Troponin T levels predict early mortality following noncardiac surgery
MedWire News: Researchers have found that the peak postoperative troponin T measurement during the first 3 days after surgery is significantly associated with 30-day mortality.
"Although at present, troponin measurements are not commonly measured after noncardiac surgery, the simplicity of this test and its prognostic power suggest it may have substantial clinical utility," say Philip Devereaux (McMaster University, Hamilton, Ontario, Canada) and colleagues.
The researchers measured troponin T levels 6-12 hours after surgery and then on days 1, 2, and 3 among 15,133 patients aged 45 years and older who required at least an overnight hospital stay following noncardiac surgery.
A 30-day mortality rate of 1.9% was observed in the study, with 26.6% of patients dying following hospital discharge. The median number of days to death was 11.0 days for these patients.
In total, 11 of the 24 assessed variables were independent predictors for 30-day mortality, with urgent or emergency surgery the strongest preoperative predictor (adjusted hazard ratio [aHR]=4.62), followed by major neurosurgery (aHR=3.72), major general surgery (aHR=3.25), and active cancer (aHR=2.38).
Multivariate analysis showed that peak troponin T threshold values of at least 0.02 ng/mL, which occurred in 11.6% of patients, were associated with higher 30-day mortality compared with a peak value of 0.01 ng/mL or less.
Indeed, a peak troponin T value of 0.02 ng/mL increased the risk for 30-day mortality 2.41-fold, while values of 0.03-0.29 ng/mL and 0.30 ng/mL or greater increased this risk by 5.00- and 10.48-fold, respectively, relative to a peak value of 0.01 ng/mL.

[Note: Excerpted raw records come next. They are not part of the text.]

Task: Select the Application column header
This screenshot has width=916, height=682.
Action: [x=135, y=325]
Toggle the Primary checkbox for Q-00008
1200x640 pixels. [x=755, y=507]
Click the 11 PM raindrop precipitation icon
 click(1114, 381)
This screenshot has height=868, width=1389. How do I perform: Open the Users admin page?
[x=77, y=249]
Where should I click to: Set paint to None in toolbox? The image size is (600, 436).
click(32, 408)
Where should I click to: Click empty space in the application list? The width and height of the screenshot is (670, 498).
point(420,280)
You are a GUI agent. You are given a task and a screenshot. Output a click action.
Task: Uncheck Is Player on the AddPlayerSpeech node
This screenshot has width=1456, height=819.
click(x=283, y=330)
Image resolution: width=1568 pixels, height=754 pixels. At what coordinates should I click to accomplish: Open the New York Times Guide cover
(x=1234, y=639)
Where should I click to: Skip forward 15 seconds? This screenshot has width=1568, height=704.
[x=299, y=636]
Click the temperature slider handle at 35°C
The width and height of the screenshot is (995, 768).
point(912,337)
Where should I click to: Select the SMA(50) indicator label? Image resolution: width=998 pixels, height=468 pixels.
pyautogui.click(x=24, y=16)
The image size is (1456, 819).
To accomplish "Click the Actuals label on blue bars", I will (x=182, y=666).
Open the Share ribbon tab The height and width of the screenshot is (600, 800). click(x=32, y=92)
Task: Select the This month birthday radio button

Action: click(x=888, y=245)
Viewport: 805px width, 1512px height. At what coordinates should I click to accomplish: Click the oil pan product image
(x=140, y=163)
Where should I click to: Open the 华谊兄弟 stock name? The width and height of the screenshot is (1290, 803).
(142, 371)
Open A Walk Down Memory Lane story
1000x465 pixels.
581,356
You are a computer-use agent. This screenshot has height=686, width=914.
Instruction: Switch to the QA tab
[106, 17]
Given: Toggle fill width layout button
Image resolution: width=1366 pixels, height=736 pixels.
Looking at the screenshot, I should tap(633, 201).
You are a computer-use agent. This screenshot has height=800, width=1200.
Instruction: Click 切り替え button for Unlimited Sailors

Peak troponin T values of 0.01 ng/mL or less, 0.02, 0.03-0.29, and 0.30 ng/mL or greater occurred in 88.4%, 3.3%, 7.4%, and 0.9% of patients, respectively, with corresponding 30-day mortality rates of 1.0%, 4.0%, 9.3%, and 16.9%.
The average number of days to death for patients with troponin T values of 0.02, 0.03-0.29, and 0.30 ng/mL or above were 13.5, 9.0 and 6.5 days, respectively.
Writing in JAMA, Devereaux and team conclude: "There is now a need for large randomized controlled trials to evaluate potential interventions to mitigate the high risk of death in patients who have an elevated troponin measurement after noncardiac surgery."